Mark Bowman welcomes Jeremy Hunt’s assurances NHS will do better on baby deaths

Mark Bowman
29/11/2017

I welcome the news today that Jeremy Hunt is proposing changes in the way baby deaths and injuries are to be investigated. Unbelievably, there are around 1,000 cases every year where a baby dies or is left with severe brain injury as a result of the circumstances of birth. That is almost three babies a day, and that is in the UK, not a third world country. With approximately 700,000 births in the UK every year, generally the NHS does a good job in most cases, but this figure is still far too high.

In proposals announced this week, Mr Hunt said that all unexplained cases of a baby dying or suffering serious injury at birth will be investigated independently by the Healthcare Safety Investigation Branch, set up earlier this year.

It is the word 'independently' that is key. Parents often have little faith in hospitals conducting their own internal investigations, and with good reason.
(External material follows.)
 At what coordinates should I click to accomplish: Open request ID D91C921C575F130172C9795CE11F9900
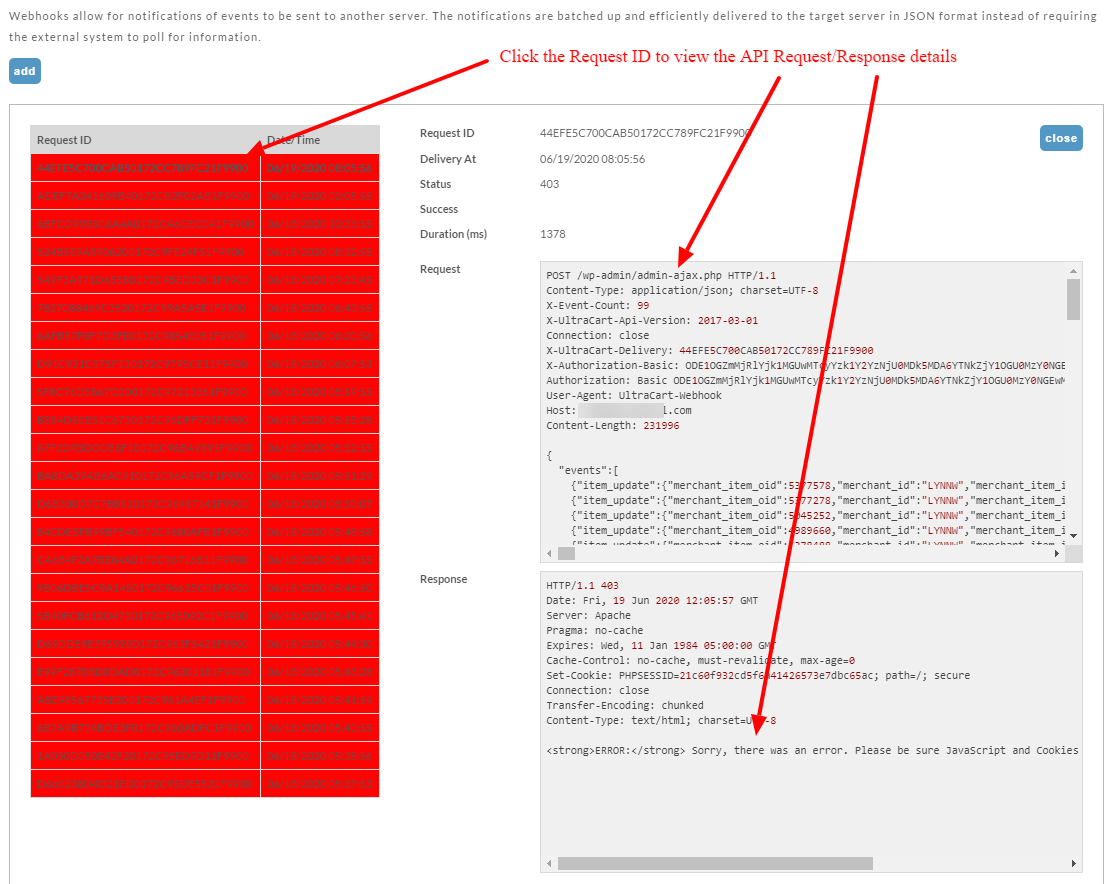143,364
Experience suggests they rarely ask the key questions and simply fob off the parents with comments such as "it is impossible to predict what might have happened." Hopefully, an independent investigation will not only provide parents with greater confidence in the investigation process but also lead to lessons being learnt, fewer mistakes, fewer claims, and more money made available to fund chronic staff shortages within the NHS. Tragic deaths such as Huw Stewart’s will then hopefully be avoided.

Looking in more depth at the figures announced by the MBRACE-UK group, led by teams at Oxford and Leicester Universities, it was announced that 180 babies died in 2015 because of mistakes by maternity staff and delivery delays. This is from a total of 225 full-term stillbirths and deaths during childbirth. In other words, 80 per cent of these cases could have been avoided with better care.

Mr Hunt is also expected to announce that coroners will be able to investigate full-term stillbirths, something they are currently unable to do. I will particularly welcome this move since I have handled several cases in the past where parents have wanted an inquest only to be told that because their child was stillborn as opposed to dying within the first day of life, they have been denied an inquest that may have given them much needed answers.